12 Years of Gmail, Part 5: Mail

Posted on 05 December 2016 in Technology

This post is part of my series, 12 Years of Gmail, taking a look at the data Google has accumulated on me over the past 12 years of using various Google services and documenting the learning experience developing an open source Python project (Takeout Inspector) to analyze that data.

After taking a look at the chat data in my export, I am finally ready to move on to some of the actual mail! Much of what I will look at here is pretty similar to what I was able to turn up with chat data. I tried to branch out a bit, bringing in a new package to create word clouds, and also refactored some of the Takeout Inspector code to form the beginning of a more "formal" report generating process (instead of just spitting out a single HTML file with only a certain subset of the data). Hopefully I can continue to improve this to a point allowing for easier report generation for any user. Anyway, on to the mail data!

Top 10 Recipients

Top 10 Recipients

This is one of the first graphs I produced while prototyping this idea. The top recipient (person I have sent email to) by far, Crystal Meyer, is my wife and the remaining folks are a mix of friends and family so there is nothing much to dig in to for this graph.

Top 10 Senders

Top 10 Senders

This is at least slightly more interesting - while Crystal Meyer is the top person I send email to, she is not the top person I receive email from. So who is this mystery Lindsey Campbell? Not a person at all! This happens to be a "noreply" style address used for automated emails from a website forum dedicated to a Left 4 Dead game server that I operated for a couple of years.

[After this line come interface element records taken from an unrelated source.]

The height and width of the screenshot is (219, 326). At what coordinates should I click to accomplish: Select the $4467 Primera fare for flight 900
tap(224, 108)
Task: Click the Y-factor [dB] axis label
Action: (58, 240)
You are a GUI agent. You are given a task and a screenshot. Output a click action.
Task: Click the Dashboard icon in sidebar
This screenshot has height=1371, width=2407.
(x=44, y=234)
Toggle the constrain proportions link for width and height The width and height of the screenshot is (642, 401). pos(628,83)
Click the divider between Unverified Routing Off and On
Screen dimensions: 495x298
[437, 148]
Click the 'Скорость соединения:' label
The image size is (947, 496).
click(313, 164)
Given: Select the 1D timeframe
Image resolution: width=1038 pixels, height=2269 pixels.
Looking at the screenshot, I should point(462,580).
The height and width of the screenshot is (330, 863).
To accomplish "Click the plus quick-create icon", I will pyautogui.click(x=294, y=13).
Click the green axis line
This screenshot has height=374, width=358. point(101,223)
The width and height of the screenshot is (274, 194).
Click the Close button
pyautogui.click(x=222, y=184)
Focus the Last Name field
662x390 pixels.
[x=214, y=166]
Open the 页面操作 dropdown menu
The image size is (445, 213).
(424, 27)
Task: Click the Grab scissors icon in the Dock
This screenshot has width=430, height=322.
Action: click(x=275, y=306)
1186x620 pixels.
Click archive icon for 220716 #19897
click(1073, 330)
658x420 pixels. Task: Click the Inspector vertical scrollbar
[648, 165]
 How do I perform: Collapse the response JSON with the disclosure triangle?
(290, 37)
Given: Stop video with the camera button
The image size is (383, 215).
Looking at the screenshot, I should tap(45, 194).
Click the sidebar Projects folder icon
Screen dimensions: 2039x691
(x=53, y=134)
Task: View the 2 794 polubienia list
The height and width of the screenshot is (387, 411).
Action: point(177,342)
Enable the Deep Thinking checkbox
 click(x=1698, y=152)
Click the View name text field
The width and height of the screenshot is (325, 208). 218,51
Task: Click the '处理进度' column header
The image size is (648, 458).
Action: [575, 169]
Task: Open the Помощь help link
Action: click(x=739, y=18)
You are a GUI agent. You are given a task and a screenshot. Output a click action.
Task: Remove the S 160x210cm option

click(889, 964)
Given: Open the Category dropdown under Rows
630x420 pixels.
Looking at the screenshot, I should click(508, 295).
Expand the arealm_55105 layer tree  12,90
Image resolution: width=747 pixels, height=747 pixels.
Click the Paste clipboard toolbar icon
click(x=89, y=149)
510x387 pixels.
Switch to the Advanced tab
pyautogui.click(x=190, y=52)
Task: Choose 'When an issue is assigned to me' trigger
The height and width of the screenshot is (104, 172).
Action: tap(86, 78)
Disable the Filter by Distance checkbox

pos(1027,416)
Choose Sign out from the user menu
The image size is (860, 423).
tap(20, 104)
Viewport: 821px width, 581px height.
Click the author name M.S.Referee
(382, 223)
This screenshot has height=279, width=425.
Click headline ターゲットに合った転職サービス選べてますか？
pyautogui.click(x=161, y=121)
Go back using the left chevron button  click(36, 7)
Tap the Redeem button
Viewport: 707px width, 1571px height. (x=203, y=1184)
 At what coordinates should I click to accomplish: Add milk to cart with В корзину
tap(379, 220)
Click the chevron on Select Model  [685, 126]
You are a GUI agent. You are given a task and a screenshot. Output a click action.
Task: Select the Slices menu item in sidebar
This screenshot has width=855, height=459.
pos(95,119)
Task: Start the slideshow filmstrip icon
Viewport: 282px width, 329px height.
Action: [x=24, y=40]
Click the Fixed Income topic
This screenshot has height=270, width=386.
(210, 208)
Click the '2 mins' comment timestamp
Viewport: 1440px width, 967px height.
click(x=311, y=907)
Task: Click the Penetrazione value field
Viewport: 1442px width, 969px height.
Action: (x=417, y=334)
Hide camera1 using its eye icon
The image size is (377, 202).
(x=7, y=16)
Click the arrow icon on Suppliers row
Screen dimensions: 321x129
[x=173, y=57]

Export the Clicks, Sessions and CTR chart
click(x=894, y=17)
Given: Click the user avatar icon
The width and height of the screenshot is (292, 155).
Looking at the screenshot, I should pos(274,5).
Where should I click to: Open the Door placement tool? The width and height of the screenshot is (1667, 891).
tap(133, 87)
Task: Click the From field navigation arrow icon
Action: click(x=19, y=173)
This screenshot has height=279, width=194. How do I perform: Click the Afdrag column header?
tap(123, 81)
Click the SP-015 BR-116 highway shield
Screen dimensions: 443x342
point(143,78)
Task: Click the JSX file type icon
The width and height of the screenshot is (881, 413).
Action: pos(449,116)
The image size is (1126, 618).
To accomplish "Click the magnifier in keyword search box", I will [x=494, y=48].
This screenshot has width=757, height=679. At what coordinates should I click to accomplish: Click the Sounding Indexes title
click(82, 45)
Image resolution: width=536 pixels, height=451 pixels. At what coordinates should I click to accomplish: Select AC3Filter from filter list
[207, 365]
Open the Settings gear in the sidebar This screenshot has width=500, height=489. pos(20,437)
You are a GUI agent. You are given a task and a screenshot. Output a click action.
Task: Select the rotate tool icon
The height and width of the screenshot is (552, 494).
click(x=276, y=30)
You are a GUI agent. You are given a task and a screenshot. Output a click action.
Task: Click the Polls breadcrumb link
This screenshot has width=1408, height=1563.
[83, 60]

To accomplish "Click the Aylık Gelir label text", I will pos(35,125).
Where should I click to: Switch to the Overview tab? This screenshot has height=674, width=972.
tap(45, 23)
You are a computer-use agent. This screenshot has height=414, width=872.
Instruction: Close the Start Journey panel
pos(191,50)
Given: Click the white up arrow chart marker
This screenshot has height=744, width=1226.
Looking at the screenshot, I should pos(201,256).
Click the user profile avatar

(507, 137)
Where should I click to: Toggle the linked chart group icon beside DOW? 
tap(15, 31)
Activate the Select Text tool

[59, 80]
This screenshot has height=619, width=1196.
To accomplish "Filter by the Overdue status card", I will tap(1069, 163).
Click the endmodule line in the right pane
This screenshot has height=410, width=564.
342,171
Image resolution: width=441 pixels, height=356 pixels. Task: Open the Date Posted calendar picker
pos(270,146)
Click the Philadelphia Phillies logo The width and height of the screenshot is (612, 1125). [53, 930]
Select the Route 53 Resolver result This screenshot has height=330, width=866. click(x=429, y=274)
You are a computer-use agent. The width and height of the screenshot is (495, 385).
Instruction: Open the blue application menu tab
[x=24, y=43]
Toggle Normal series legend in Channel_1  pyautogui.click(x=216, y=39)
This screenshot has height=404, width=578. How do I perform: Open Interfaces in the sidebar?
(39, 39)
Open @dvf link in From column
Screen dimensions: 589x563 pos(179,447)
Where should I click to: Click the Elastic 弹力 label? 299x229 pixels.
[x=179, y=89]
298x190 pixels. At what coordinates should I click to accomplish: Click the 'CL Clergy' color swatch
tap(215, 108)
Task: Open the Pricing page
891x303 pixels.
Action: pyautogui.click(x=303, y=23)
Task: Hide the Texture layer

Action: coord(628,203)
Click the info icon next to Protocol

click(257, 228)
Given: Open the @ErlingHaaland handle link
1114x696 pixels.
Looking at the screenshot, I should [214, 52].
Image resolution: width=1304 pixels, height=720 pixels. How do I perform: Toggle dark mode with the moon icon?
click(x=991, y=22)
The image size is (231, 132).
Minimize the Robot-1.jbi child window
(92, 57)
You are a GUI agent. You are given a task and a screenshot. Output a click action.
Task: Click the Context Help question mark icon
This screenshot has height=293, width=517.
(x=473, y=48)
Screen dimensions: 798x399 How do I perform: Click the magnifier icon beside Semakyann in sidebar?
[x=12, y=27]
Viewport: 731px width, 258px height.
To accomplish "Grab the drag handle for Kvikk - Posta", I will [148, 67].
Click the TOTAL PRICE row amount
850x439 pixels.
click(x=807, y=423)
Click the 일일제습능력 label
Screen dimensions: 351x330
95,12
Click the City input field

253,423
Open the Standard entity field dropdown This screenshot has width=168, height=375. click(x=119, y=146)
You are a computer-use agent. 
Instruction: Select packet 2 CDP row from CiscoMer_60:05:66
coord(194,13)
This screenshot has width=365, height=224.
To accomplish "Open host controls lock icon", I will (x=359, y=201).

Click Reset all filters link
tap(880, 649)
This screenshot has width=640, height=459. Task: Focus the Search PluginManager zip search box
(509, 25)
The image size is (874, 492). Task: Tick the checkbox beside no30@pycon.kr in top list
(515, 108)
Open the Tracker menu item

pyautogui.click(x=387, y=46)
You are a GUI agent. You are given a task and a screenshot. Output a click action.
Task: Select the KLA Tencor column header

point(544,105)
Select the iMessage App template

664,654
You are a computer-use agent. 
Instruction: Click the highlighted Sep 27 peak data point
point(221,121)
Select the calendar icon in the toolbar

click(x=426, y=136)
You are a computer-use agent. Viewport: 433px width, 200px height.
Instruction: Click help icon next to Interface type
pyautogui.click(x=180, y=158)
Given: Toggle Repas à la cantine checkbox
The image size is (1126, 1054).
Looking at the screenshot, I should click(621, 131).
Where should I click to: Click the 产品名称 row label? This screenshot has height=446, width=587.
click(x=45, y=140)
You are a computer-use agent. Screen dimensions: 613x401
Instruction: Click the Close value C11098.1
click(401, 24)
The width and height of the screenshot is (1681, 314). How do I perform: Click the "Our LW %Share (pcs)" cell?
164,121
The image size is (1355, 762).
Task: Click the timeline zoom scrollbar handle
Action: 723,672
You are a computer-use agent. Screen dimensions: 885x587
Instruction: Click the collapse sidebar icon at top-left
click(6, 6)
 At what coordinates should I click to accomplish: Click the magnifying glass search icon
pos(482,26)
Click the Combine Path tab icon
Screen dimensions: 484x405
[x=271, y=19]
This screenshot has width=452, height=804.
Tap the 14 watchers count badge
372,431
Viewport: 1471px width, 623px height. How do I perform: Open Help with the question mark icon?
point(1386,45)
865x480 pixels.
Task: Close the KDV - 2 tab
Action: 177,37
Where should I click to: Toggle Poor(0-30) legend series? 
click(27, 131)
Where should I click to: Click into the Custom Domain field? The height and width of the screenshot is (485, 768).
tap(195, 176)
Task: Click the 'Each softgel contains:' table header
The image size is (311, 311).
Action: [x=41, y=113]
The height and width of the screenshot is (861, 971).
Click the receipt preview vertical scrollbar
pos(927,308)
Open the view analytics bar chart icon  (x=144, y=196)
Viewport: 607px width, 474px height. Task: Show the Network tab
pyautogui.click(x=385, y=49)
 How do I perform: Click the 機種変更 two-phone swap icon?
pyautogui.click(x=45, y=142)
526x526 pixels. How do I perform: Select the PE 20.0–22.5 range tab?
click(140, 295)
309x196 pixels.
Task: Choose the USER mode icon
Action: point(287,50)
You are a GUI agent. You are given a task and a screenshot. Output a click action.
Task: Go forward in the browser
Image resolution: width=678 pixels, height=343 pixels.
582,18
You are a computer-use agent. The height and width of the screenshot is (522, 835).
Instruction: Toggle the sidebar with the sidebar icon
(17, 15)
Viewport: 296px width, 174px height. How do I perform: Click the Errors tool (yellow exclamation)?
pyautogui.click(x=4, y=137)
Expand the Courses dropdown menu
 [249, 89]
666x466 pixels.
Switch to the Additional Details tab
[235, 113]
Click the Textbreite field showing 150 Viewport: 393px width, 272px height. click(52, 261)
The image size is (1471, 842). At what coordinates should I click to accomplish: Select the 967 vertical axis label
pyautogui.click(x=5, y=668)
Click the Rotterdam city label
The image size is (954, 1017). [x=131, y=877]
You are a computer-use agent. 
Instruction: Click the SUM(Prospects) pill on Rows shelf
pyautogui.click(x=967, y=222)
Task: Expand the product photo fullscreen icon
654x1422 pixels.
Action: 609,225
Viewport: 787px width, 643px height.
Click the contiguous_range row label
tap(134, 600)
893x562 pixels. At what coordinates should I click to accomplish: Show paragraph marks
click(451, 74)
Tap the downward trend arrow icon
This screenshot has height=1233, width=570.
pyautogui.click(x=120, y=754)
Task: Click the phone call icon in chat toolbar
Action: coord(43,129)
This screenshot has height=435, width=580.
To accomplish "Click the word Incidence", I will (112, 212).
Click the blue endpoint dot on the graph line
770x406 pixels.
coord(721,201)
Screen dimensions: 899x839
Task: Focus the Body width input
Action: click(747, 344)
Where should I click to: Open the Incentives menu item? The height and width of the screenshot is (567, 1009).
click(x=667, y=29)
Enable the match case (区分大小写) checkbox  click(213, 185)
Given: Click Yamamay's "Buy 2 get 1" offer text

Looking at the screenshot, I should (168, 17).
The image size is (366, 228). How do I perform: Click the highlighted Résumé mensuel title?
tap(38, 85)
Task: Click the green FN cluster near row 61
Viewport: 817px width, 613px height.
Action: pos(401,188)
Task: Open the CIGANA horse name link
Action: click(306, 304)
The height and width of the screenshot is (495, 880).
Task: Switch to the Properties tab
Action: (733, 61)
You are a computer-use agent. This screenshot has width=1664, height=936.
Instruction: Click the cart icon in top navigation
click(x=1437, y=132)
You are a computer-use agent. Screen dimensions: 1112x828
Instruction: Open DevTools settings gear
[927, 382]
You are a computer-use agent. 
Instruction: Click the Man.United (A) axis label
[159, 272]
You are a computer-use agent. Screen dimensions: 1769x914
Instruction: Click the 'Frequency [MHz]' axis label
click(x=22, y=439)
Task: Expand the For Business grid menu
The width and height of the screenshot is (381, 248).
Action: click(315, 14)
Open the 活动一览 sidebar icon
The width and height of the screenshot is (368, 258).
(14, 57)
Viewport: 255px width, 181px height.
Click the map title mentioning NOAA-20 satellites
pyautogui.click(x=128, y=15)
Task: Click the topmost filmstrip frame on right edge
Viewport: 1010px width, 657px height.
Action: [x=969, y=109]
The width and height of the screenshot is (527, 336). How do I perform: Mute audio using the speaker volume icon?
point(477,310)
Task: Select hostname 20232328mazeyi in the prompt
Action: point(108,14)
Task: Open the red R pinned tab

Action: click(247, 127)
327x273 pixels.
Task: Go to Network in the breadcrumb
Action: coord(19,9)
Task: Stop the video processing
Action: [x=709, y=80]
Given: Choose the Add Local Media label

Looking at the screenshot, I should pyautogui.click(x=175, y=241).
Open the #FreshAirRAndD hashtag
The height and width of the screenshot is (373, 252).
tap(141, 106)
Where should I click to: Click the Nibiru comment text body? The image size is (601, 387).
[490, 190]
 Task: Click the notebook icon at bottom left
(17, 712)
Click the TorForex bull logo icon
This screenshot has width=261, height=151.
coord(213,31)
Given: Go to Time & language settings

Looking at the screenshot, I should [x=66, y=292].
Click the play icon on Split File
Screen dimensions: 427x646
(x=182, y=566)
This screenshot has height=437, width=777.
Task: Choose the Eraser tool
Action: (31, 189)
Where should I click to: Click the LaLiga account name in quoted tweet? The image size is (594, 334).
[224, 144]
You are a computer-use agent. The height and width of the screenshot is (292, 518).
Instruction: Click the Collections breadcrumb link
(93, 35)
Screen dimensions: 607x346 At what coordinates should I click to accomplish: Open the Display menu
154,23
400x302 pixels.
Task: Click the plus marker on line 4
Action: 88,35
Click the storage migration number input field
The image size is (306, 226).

Number two on this list, Craig Wilber is also not a real person. This heavy traffic is from an automated email service from DNSstuff that I have used in the past to alert me of DNS issues for a website. For exactly one year from 2006 to 2007 I received a couple of emails from this service every day. Looking at the content of some of these emails, I am not quite sure why I received so many for such a long time. They all report odd results about changing DNS records every couple of hours. Curious...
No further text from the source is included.